Every time a truck builder talks about its automated technology, people start speculating how long it will be before truck drivers start losing their jobs. What is interesting is that people do not know history much beyond their own lifetimes. They fail to see that previous technological advances that resulted in the elimination of some jobs also created new jobs in their place.

It is with that in mind that this post poses the question: what would it take to fully automate trucking? The question is an important one if you assume that automation will cost a lot of people their jobs. If all of those trucking jobs are truly in jeopardy, then it must follow that trucking will be fully automated at some point.

Loading the Vehicle

Let us imagine for just one second that a truck can back itself up to a loading dock. Great. Now the truck has to be loaded. It is already possible to fully load a dry van using robots. That’s no big deal. But robots cannot load a flatbed, especially one carrying oversized or odd shaped cargo.

For starters, flatbed trailers are rarely loaded from shipping docks. They are generally loaded from the ground using forklifts and other heavy equipment. The nature of flatbed cargo is such that every load is unique. Thus, robots are completely out of the equation. Human beings have to load those trailers.

Securing the Cargo

Next up is the task of securing cargo. In a dry van, cargo control is accomplished with a combination of load bars, blocks, straps, and bungee cords. These are all deployed by human beings. It is possible that robots could take on some of these responsibilities for standard loads, but there are always nonstandard loads that require more than robots can do.

Moving back to the flatbed presents additional issues. Just as every flatbed load is different, the methods used to secure those loads change from one to the next. Tying down cargo has to account for its shape, size, weight, and position on the trailer. Robots are just not capable of making the decisions.

There is also the issue of maintaining cargo control in transit. Mytee Products, an Ohio cargo control supplier, explains that federal rules require truck drivers to check their cargo at various intervals.
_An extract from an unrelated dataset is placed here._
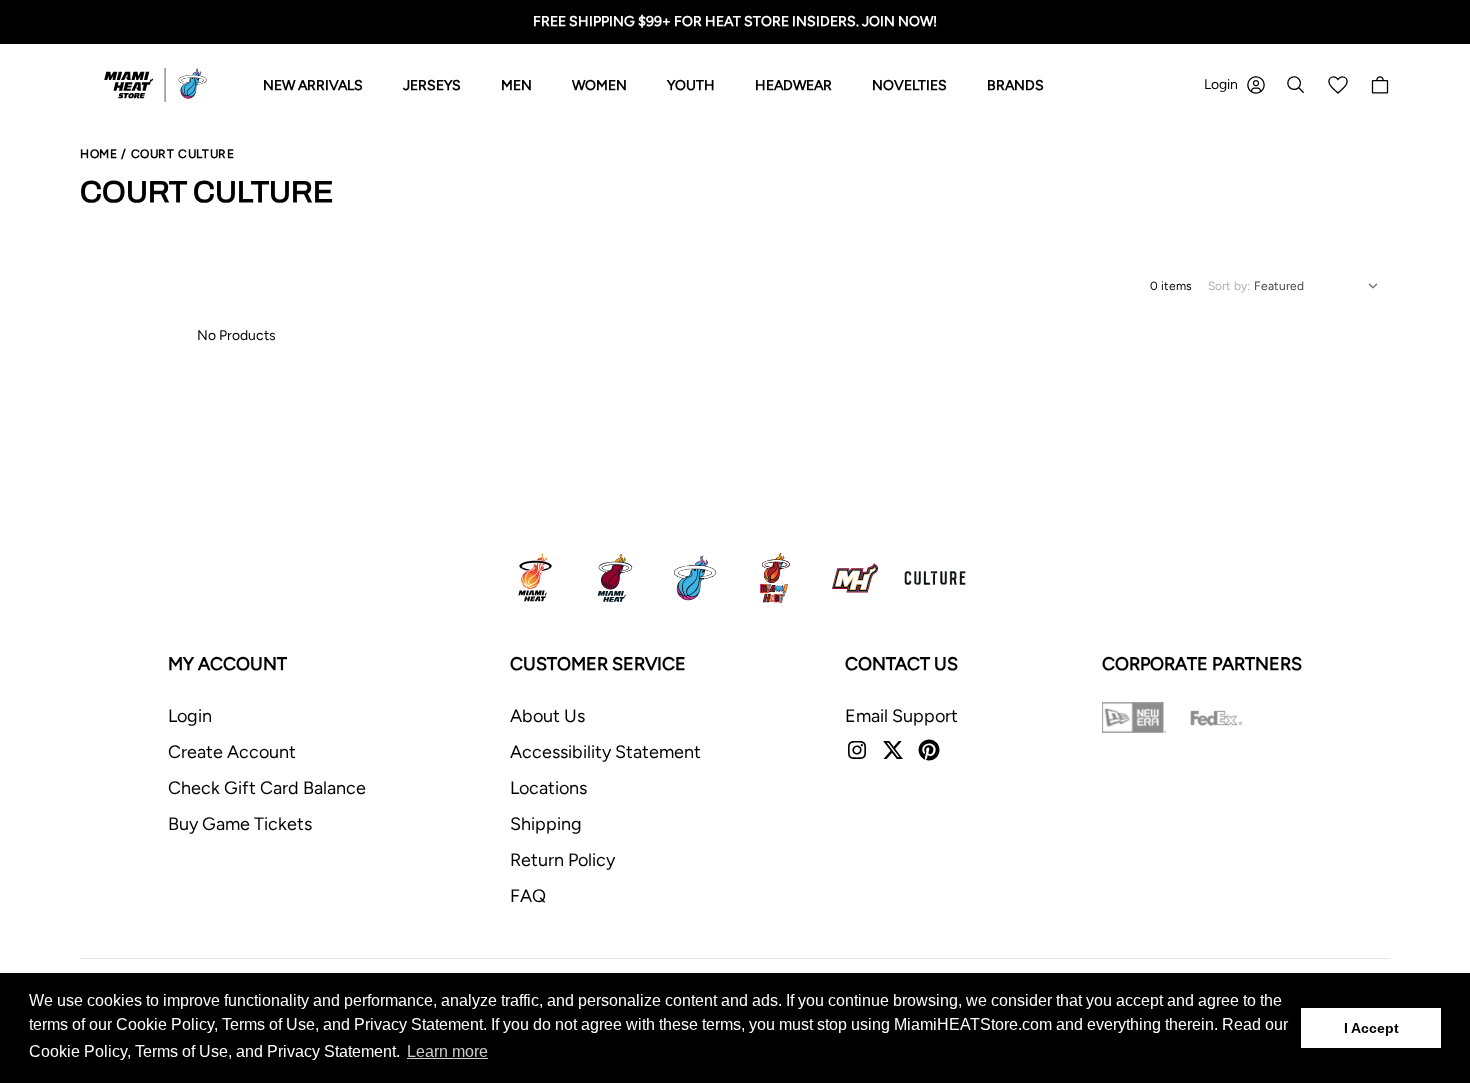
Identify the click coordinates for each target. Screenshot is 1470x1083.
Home (98, 154)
It is ultimately the driver’s responsibility to make any and all adjustments necessary to keep cargo under control. Take out the driver of the truck and who is going to perform this vital function?

Unloading on the Other End

Of course, cargo that eventually reaches its destination will have to be unloaded. All of the challenges involved in loading and securing cargo must now be addressed in reverse. Needless to say that there are plenty of tasks here for which robots are impractical. Some of them cannot be performed by robots.

In between the loading and unloading is the task of driving. For trucking to be fully automated, trucks have to be capable of driving themselves under all conditions. That is proving more difficult than engineers had originally believed. While it is possible to run a self-driving truck on an interstate under ideal conditions, autonomous vehicles still cannot handle themselves in bad weather. They certainly cannot drive themselves in snow and ice.

There is a lot more to trucking than putting a truck in gear and letting it roll down the interstate. Despite what the media attempts to portray, the trucking industry is nowhere near ready to be fully automated. Driverless trucks are still decades away. As for full automation, it will probably never happen.